Thursday, August 31, 2006

Initology 101: A lesson in proper use of Solaris run control scripts

Starting and stopping applications through init scripts ought to be a simple thing that doesn't cause much debate, but in fact its just the opposite. I routinely see servers with functional but non-standard artifacts nested in the rc directories. I also hear many justifications for these configurations; some reasonable, others somewhat less so. But in the end, I believe that a systems engineering approach to using init scripts will filter the options, and this article intends to do just that.

There are three specific conventions that I want to address:

1. Which run levels should be used for starting and stopping typical applications.
2. Should a symbolic link (sym-link) or hard-link be used?
3. How should a link be disabled

Let's begin with identifying the correct run levels to start and stop a common application. By common application I mean something that is not a core part of the operating system, but rather in the application layer that depends on the operating environment's core features. Oracle and web servers are common examples of what I consider common applications. Knowing that the Solaris Operating Environment has well defined run level states, the first step is to consult the web site for your particular Solaris version and refer to those definitions. Let's take the case of Solaris 9 (9/05) which is that last release in the Solaris 9 series. I am not going to address Solaris 10 in this context because it uses the new Service Management Facility as part of the new Predictive Self Healing feature to replace init scripts.
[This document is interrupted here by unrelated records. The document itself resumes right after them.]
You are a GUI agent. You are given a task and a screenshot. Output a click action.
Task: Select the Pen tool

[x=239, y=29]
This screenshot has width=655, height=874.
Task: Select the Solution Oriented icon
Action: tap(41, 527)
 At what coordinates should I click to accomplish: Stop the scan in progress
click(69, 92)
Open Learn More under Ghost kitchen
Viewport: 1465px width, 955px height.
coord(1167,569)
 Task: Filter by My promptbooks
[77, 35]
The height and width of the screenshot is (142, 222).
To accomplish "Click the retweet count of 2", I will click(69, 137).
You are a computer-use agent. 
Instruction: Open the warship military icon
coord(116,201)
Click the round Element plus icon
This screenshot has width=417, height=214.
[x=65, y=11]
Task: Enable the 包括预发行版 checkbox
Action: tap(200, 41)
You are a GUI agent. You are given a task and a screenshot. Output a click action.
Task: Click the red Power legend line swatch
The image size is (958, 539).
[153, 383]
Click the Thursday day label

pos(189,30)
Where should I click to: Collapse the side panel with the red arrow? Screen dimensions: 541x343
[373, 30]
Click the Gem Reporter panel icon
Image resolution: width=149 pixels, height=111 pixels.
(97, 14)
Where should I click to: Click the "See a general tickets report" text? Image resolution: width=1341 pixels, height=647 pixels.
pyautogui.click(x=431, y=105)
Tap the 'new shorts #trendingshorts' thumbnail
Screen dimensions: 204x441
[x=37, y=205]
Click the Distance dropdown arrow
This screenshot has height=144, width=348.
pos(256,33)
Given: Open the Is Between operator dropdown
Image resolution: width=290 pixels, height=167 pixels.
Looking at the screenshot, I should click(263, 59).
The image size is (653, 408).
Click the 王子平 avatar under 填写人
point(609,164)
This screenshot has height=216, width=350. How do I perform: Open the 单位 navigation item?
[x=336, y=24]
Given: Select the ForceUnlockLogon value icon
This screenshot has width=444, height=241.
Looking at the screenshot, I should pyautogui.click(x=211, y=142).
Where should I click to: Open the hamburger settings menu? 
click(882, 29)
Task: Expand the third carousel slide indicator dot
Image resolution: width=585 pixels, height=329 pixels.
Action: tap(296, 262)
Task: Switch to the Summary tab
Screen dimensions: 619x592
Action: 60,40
According to the Solaris 9 (9/04) System Administration Guide: Basic Administration Section 8: Run Levels and Boot Files We have the following run levels and explanations:

Run LevelDescription
0Shut down all processes and power down to ok> prompt (sparc).
SRun as a single user with some file systems mounted and accessible.
1Administrative state with access to all file systems, but no user logins permitted
2Multi-user state. For normal operations. Multiple users can access the system and all file system. All daemons are running except for the NFS server daemons.
3Multi-user state: For normal operations with NFS resources shared. This is the default run level for the Solaris environment.
4Alternative MU state. This is not used by Solaris, but is available for site customization if needed. I recommend NOT using it.
5Power down after shutting down all processes.
6Reboot the system.

In theory, we need to consider that a system may transition from any run level to any other run level. This means that when the system enters run level S, if our application is running, we need to ensure it is stopped. The same thing goes for 0, 1, and 2. Run level three is the conventional system state associated with end user applications being loaded. Putting this into practice, we will need to install the following links to fully integrate with Solaris' run levels:


These will ensure that our application is started in run level 3, and stopped in any other run level. This contrasts with what I see in most data centers where rc scripts are installed to run level 2 or 3 for start up, and 0 for shut down. While this approach can work for reboots it has a down fall. How many times have you been told that before patching you need to reboot a server into single user mode? This is because kill scripts are not installed for all applications for all run level transitions. I still advocate rebooting into single user mode to be safe, but in a perfect world this would not be necessary.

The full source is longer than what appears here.